Combining a respect for intrigue rarely seen since the brooding age of film noir with a style reminiscent of the experimentalism Michelangelo Antonioni unleashed in “Blow-Up” (1966), Corbijn dusts off some great old cues. And none of it is lost on George Clooney as the alternately cold-blooded and melancholic hit man at the center of the tale.
Clooney hops right aboard in a fine, studied performance. He is Jack, or maybe Edward.
“Is that really your name?” asks Clara (Violante Placido), the prostitute he’s been keeping company with while trying to sort out the mechanics of an assignment in the hauntingly picturesque village of Castel del Monte, Italy. There are essentially two plots.
First, there’s the one concerning Jack’s latest job, “a custom fit” as it’s called by his boss, Pavel (Johan Leysen), a weird power player almost always shown in half shadows.
But while it’ll surely be a while, if ever, before we can comprehend all this clandestine stuff, there are other fish to fry, like witnessing the turning point in a provocateur’s life.
Corbijn slyly gives us partial dispensation from feeling guilty about identifying with an assassin by painting everyone else a bit more darkly. No one escapes suspicion. Not even Father Benedetto, the old town priest who takes a nosy if not altruistic interest in Jack. If there’s a metaphor here, it doesn’t speak very benevolently of mankind.
But that doesn’t necessarily reflect on the power of the human spirit, which is alive and well in “The American,” as are dreams and the rationalizations necessary to staving off inevitable truths. Of course, this might mean breaking rules, like getting personally involved while on the clock. The cryptic Pavel reminds Jack that he once knew that rule.
We speculate if this will prove a tragic flaw, or if the filmmaker is just throwing us off the track with one of many slick curves. The thing is, what track? We know so few things for certain. Nevertheless, perhaps like our title protagonist, we can only hope there is an epiphany forthcoming … that some sense and vindication will come of our indulgence.
And then there are the women — a good one and a bad one, though neither Jack nor we are sure which is which.

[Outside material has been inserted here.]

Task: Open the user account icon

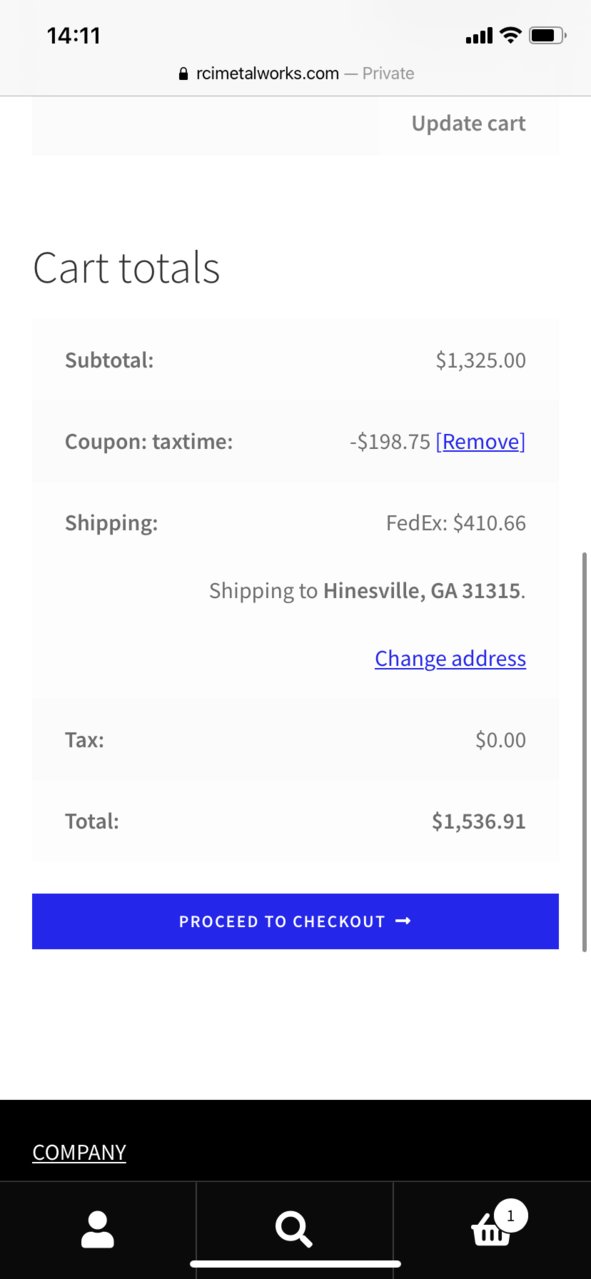Action: pyautogui.click(x=97, y=1229)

But let’s start with Mathilde, a fellow operative for whom our killer is designing a murder weapon. Portrayed by Thekla Reuten, her inscrutable, Mona Lisa smile doesn’t simplify matters. Their acerbic <ITALICS>tête-à-têtes<ITALICS> are a study in film tension.

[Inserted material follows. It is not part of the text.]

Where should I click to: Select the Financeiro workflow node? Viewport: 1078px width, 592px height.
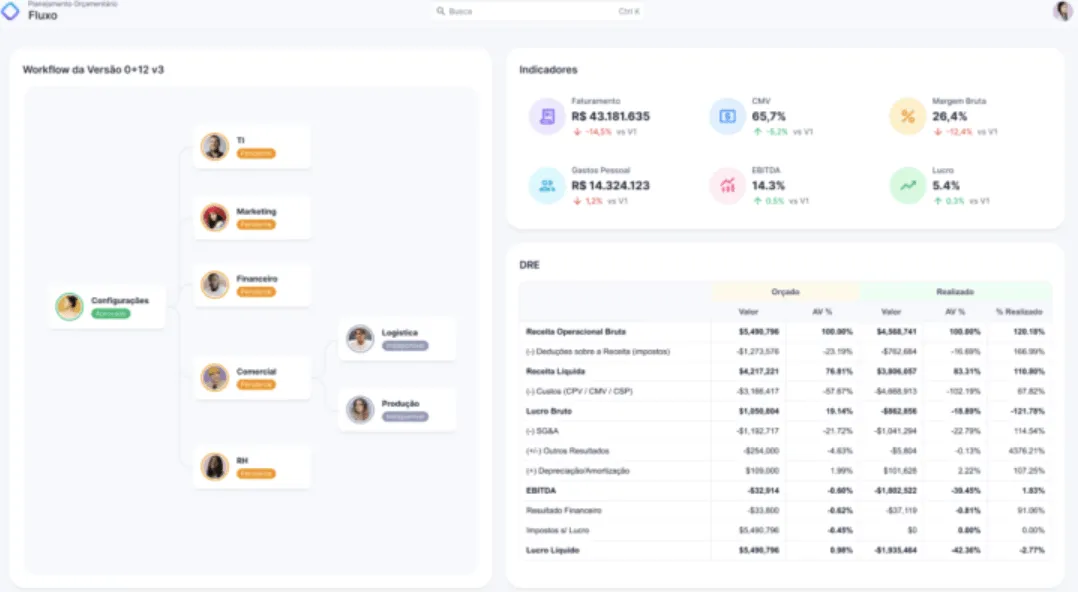252,285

But if you think Clara, beautifully styled by Violante Placido, is any less a caution, then you haven’t been hanging around the back alleys lately. Indeed, the kindly harlot appears harmless. Yet when it seems that she’s fallen for Jack, we are aware that this male fantasy is a cliché too good to be true. Then again, we suspect this isn’t a new situation for Jack.
Director Corbijn serves up an elemental landscape of ideas draped in a meticulous tapestry of chess moves, where survival is chided and challenged by love, sex and death. Making the gambit all the more confounding, if a grand plan exists in all this cloak-and-dagger turbulence, it is elusive. A couple steamy scenes are tossed in for good measure.
Doing a neo Steve McQueen, Clooney’s quiet character study is among the most artful he’s ever ventured. It makes the film. Uttering only a pungent smattering of carefully exacted lines, he does more with an arched eyebrow, a thin smile, a weak grimace and a pounding fist than one thought possible. He is that rare mix of movie star and thespian.
The awesome Castel del Monte backdrop offers Clooney a perfect stage for Jack’s ruminations. A majestic, labyrinthine complement to his quandary at this crucible in time, it is both breathtaking and poetically analogous. Paulo Bonacelli’s town priest injects a philosophical question mark, albeit with a homey touch, as the uncertain catalyst.
But this isn’t for everyone. Those who prefer meat ‘n’ potato heartiness at the Bijou may deem this fine bit of pâté a bit esoteric and derivative. On the other hand, both budding cineastes in search of revelation and veteran filmgoers who welcome an occasional testing of the gray matter should find “The American’s” foreign influence rewarding.
“The American,” rated R, is a Focus Features release directed by Anton Corbijn and stars George Clooney, Violante Placido and Thekla Reuten. Running time: 105 minutes.